Flash Gordon Conquers the Universe returned to Alex Raymond's comic strip for inspiration. It draws upon the celebrated "Ice Kingdom" story arc from the spring of 1939. The screenwriters also appropriated a character who had appeared earlier in the comic strip--Sonja. She would become the serial's requisite bad girl, following in the footsteps of Princess Aura in Flash Gordon and Azura, Queen of Magic, in Trip to Mars. While the comic strip Sonja threw herself at Flash, the serial's Sonja follows the chaste attitude of Trip to Mars. Sonja isn't interested in Flash. She's just interested in serving Ming.
Conquers the Universe also brings back two characters from the previous serials: Princess Aura and Prince Barin, who are now happily married. In the person of Priscilla Lawson in Flash Gordon, Princess Aura chased Flash unabashedly. But Anne Gwynne in Conquers the Universe is given the unenviable task of playing a colorless Princess Aura. Any fire in the eyes of the original Aura has long been replaced by blissful complacency. And while Prince Barin was played by the balding, portly (but powerful) Richard Alexander in both Flash Gordon and Trip to Mars, in Conquers the Universe, Barin suddenly loses 50 pounds and most of his muscles. In comparison to Alexander, Roland Drew's Barin looks meek and hardly capable of corralling the troublesome Aura.
While Conquers the Universe follows the pattern of Trip to Mars by eliminating creatures and utilizing ample stock spacecraft footage from Flash Gordon, it also benefits from a change of locale. For several episodes, Flash, Dale, Prince Barin, and Doctor Zarkov brave the chilly conditions of Frigia--a frozen land in Northern Mongo. This sequence provides one of the best cliffhangers of all serialdom: our heroes are caught in an avalanche as they attempt to scale a mountain.
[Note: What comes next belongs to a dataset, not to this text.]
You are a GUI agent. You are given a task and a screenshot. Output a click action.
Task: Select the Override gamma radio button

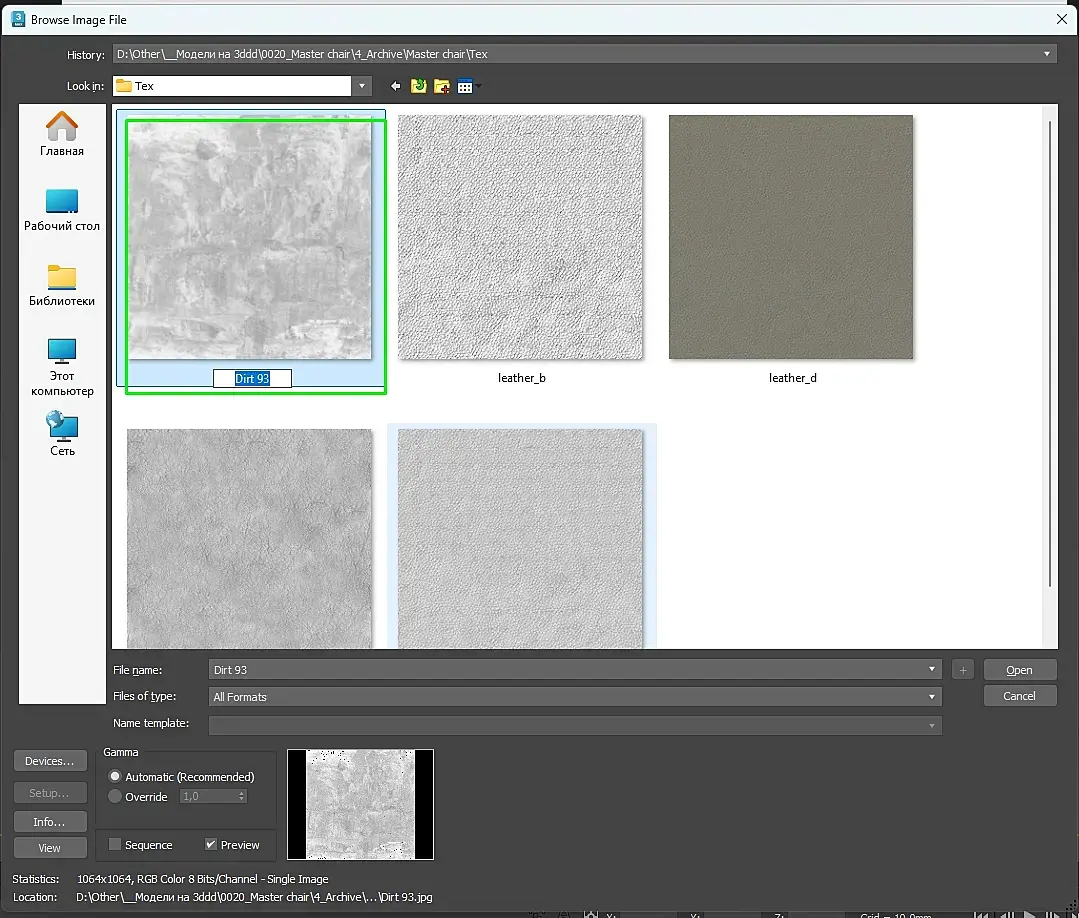[116, 797]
Well-integrated stock mountain-climbing film footage shows climbers being hurled down mountain slopes. Eventually two people slide over the edge of a crevasse. We hear Dale scream as they fall into the crevasse's shadowy depths. How can they survive? Of course, they do survive, but by 1939, serials were widely lying to their audiences. A fall over a crevasse in one episode becomes nothing more than a close call in the next chapter. But in Conquers the Universe the serial makers play fairly: Flash, Dale, Zarkov, and Barin do indeed fall into the crevasse and they barely escape with their lives. As the episode opens, Flash slowly rises from a bank of snow. Stunned, he shakes his head and brushes snow off his shoulders. He eventually arouses Zarkov and Dale, but Barin is seriously injured. And soon afterwards, we're given a doozy of a development as Ming sends mechanical men after our heroes. With spastic motions and foot-long fingers, the robots lurch across the frozen terrain.
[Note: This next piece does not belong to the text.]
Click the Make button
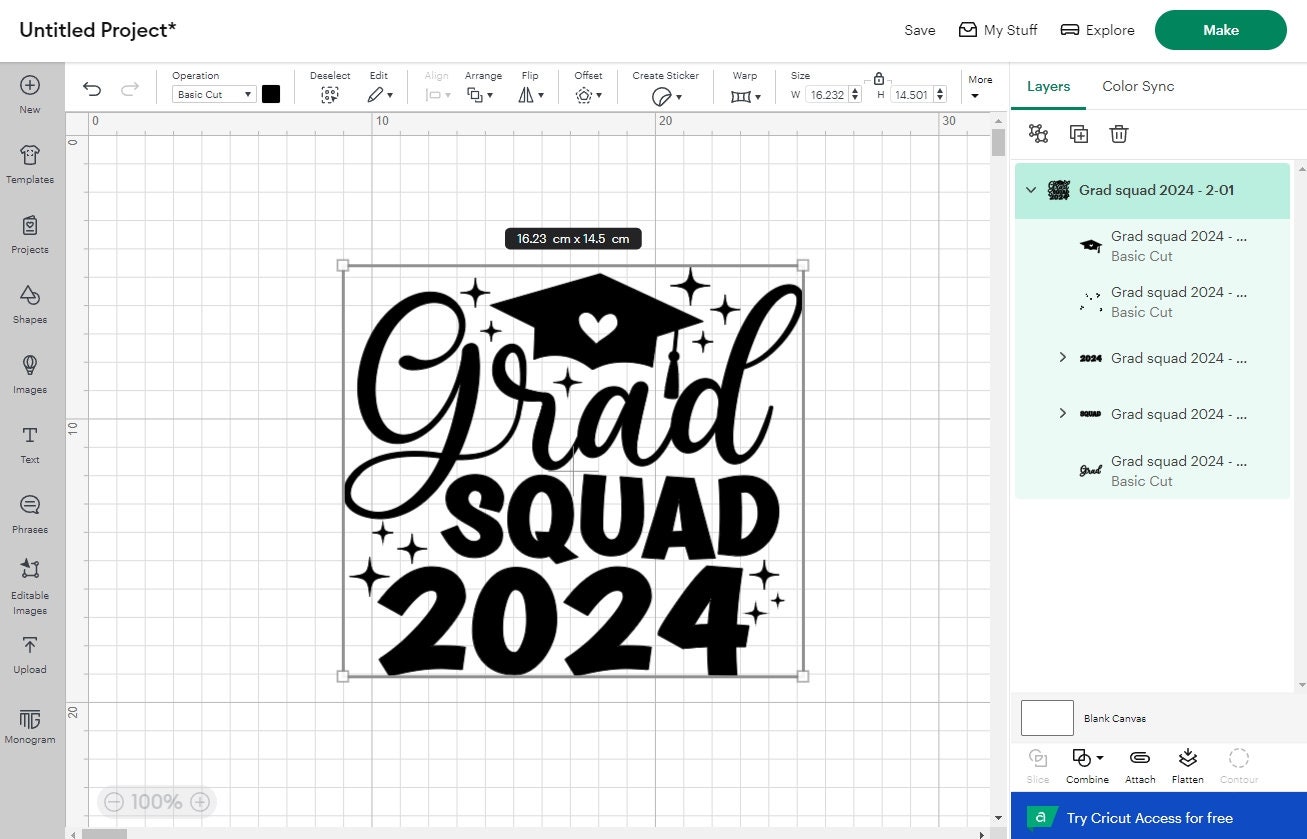This screenshot has height=839, width=1307. [x=1220, y=30]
In addition to the mechanical men, Conquers the Universe also features a race of men from "The Land of the Dead" who wear costumes that make them look like pointy-headed walking rocks. Unlike most serial characters, they don't speak English. They speak an obscure, strange-sounding tongue. Their speech is realized by playing their dialogue backwards. (Of course, Zarkov not only identifies the language of the Rock Men -- he can speak it!)
While Conquers the Universe is generally considered the weakest of the Flash Gordon serials, it's preferrable in many ways to Trip to Mars. Its cliffhangers, for example, are a noticeable improvement. Neither sequel comes close to capturing the delirious excesses of Flash Gordon, but these are superior examples of the American serial form.